Les résultats ont souligné que l’essence avait dans les 35 années après plantation un effet notoire sur l’acidification des sols et sur les réserves de cations nutritifs échangeables du sol. Les feuillus semblent acidifier moins intensément les sols que les résineux. Une restauration du pH est observée sous le chêne et le hêtre alors que l’acidification semble se poursuivre sous les résineux. Elle paraît plus intense sous le sapin de Nordmann et l’épicéa que sous le Douglas et le pin. Une acidification encore importante des sols et les pertes de nutriments associés ont également été mis en évidence sur certains sites RENECOFOR. Le nitrate et le sulfate semblent être les principaux moteurs de l’acidification à Breuil et sur les sites RENECOFOR. Leur origine dépend cependant du site étudié : le S et le N sont parfois issus des dépôts atmosphériques actuels mais des sources internes à l’écosystème peuvent également intervenir, notamment au travers d’une nitrification excédentaire (surtout sous le Douglas, le pin à Breuil et CPS 77) ou encore de la désorption de S dans le sol (majoritairement sur les sites RENECOFOR). La lixiviation du S et du N et celle des cations associés a tendance à acidifier les sols. Toutefois, les résultats ont montré que la réponse des sites face à l’acidification peut varier, notamment en fonction de la prédominance soit du cycle biologique soit du cycle géochimique. Les sites identifiés avec un cycle géochimique prépondérant (CHS 41, CPS 77, HET 30 et SP 38) ont des réserves en nutriments soutenues davantage par les flux d’entrées (altération et dépôts atmosphériques), alors que les sites dominés par le cycle biologique (EPC 08, EPC 87, PS 67a, SP 57) ont des pools de nutriments renouvelés essentiellement par les flux de recyclage. Les sites « Géo » semblent donc avoir une meilleure capacité à contrer l’acidification que les sites « Bio » et leur restauration semble plus avancée.
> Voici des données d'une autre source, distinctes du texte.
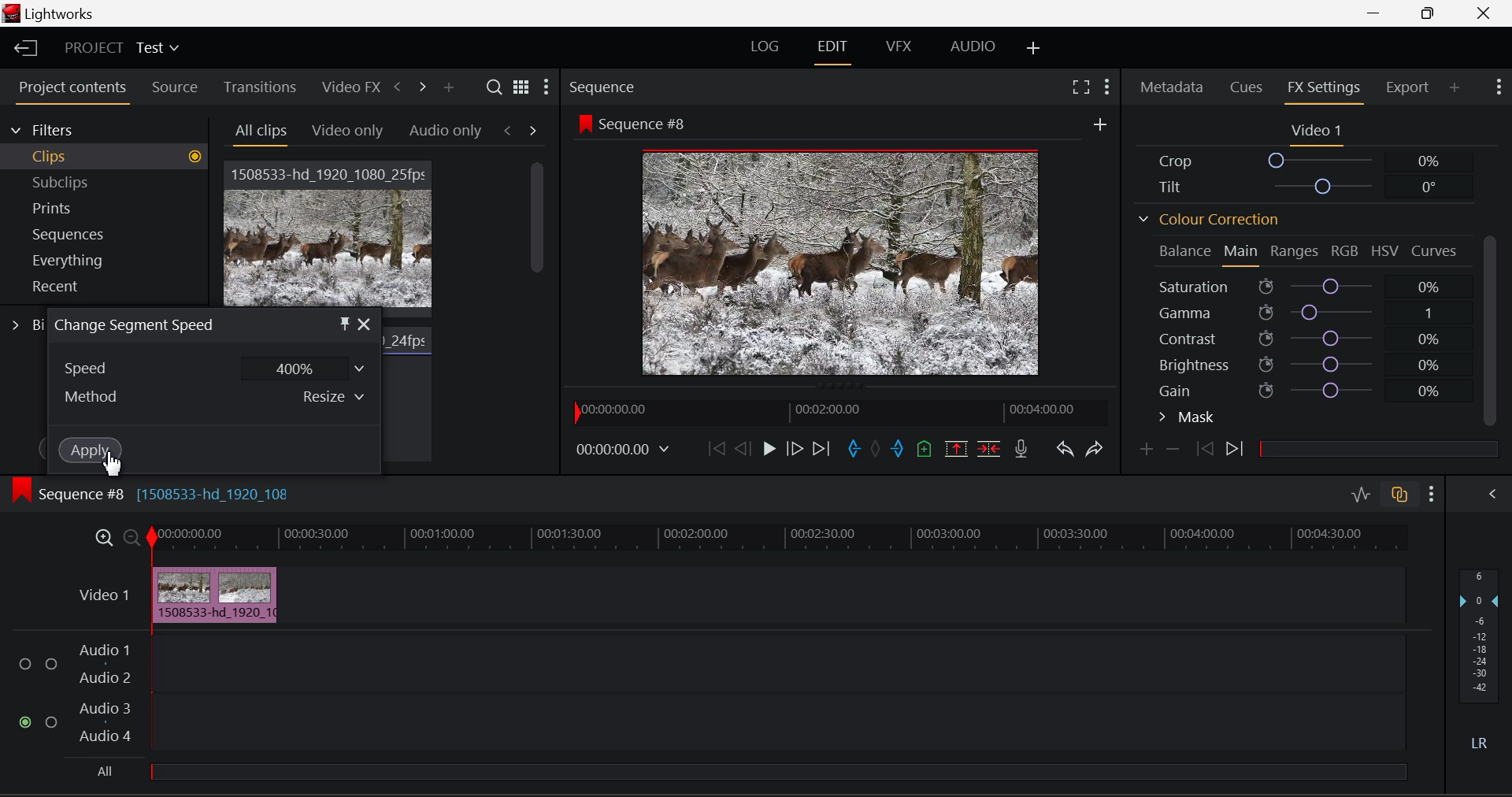 The image size is (1512, 797). I want to click on Audio Input Field, so click(776, 722).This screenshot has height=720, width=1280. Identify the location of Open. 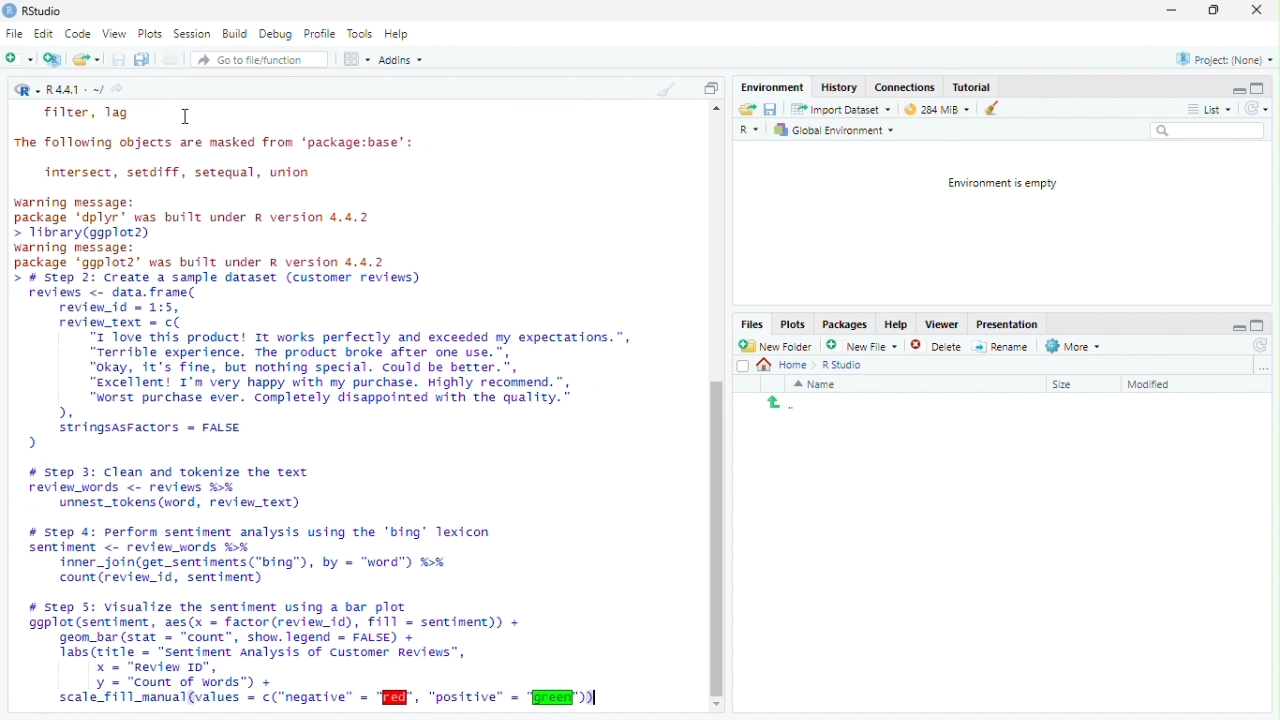
(85, 59).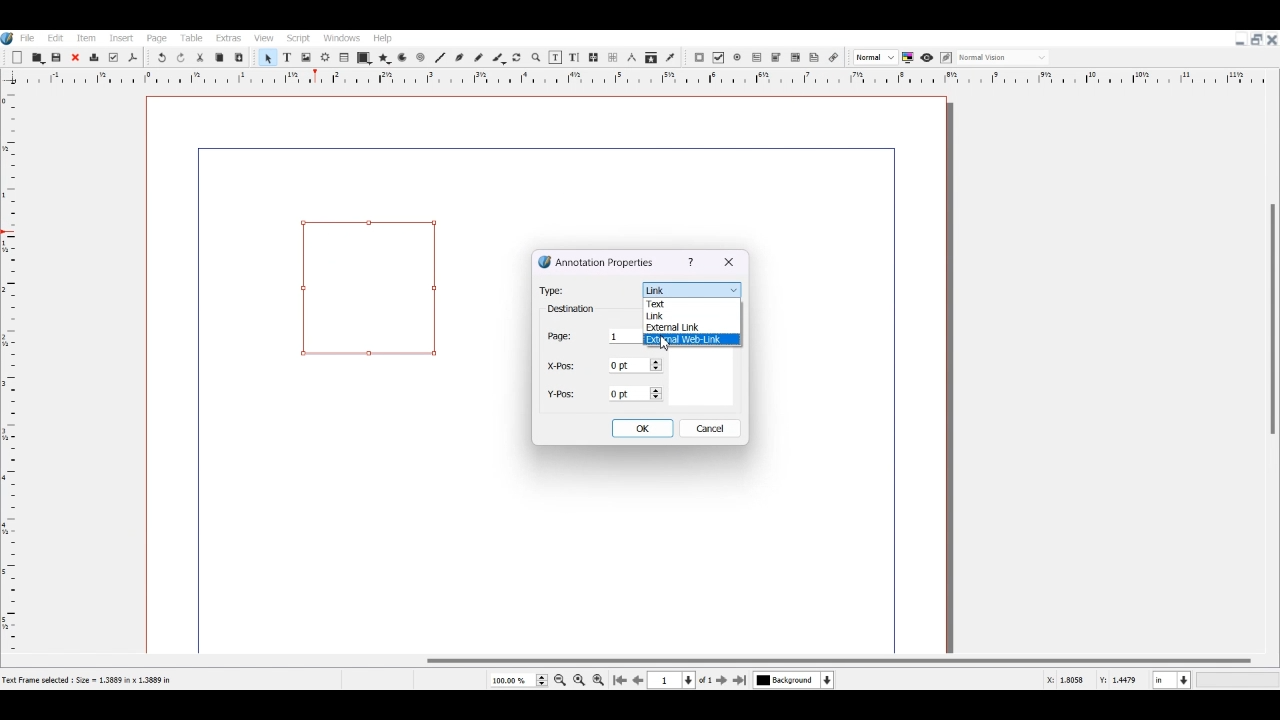  I want to click on Bezier curve, so click(459, 57).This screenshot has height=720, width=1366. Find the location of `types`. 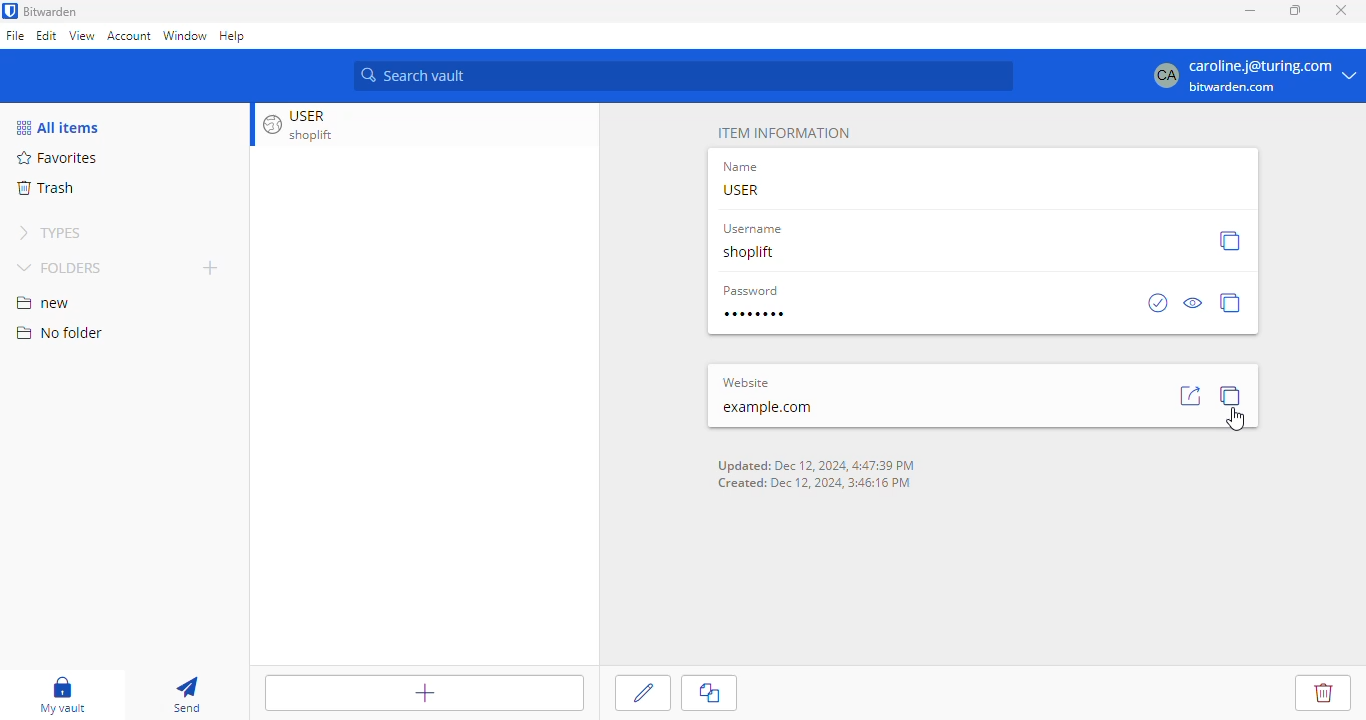

types is located at coordinates (50, 231).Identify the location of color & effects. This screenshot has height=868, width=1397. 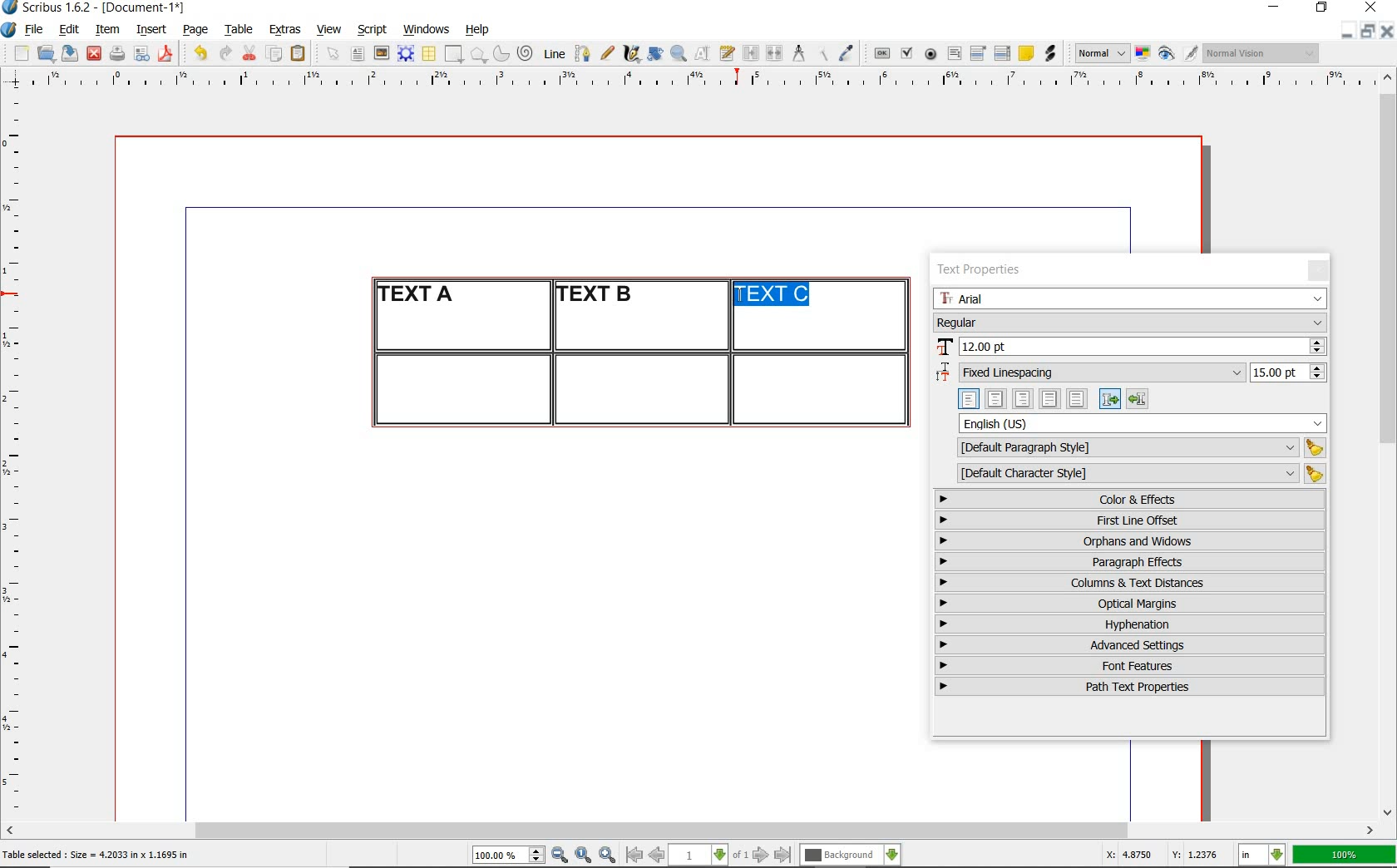
(1132, 498).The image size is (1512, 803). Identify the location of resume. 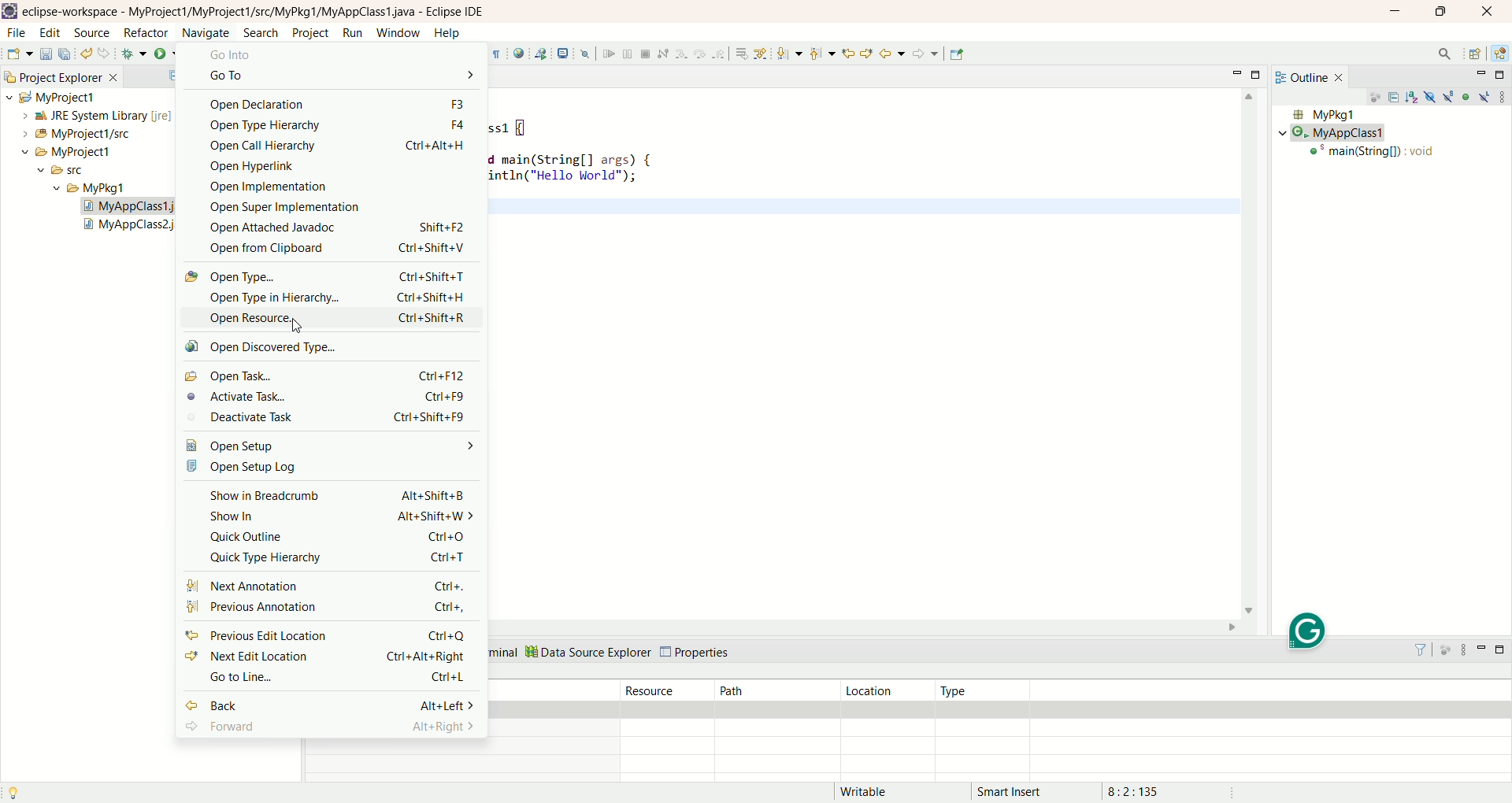
(607, 55).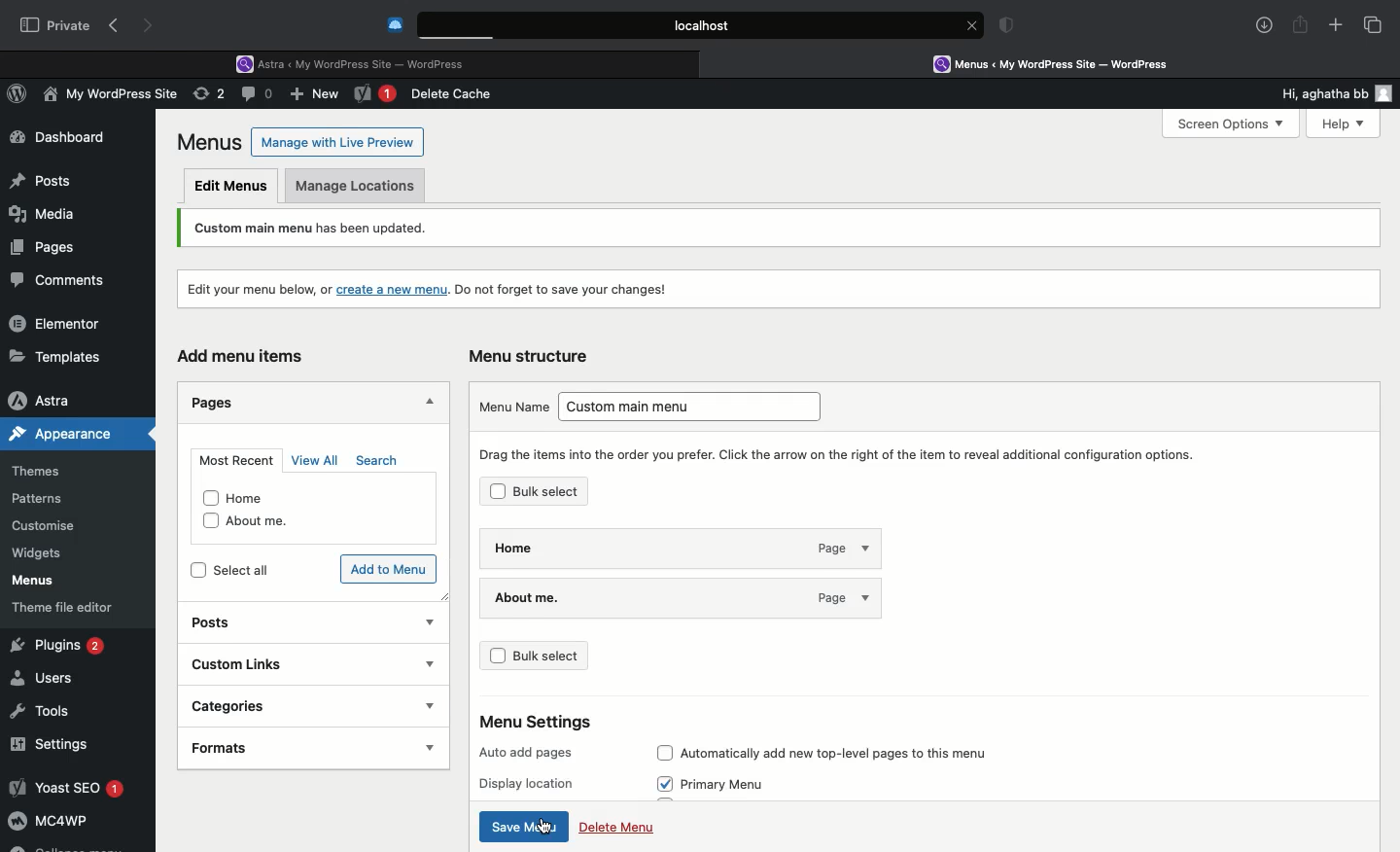 The image size is (1400, 852). What do you see at coordinates (45, 679) in the screenshot?
I see `Users` at bounding box center [45, 679].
Enfin, les résultats ont montré que la comparaison entre les différentes méthodes de diagnostics de fertilité n’est pas aisée. Des écarts importants dans les diagnostics ont été mis en évidence, avec des résultats parfois contradictoires. La prise en compte de l’incertitude autour du bilan « entrées-sorties » n’explique pas à elle seule les écarts observés avec l’approche par ré-échantillonnage du sol. L’incertitude de choix de modèle pourrait peut-être en partie expliquer l’origine de ces divergences.

Ces travaux mettent en évidence l’importance de continuer les recherches engagées sur i) la compréhension de la réponse des écosystèmes forestiers (notamment ceux à faible fertilité chimique) face aux changements de régime de dépôts atmosphériques et de substitution d’essences et ii) l’évaluation des incertitudes autour des différentes approches de diagnostic de fertilité.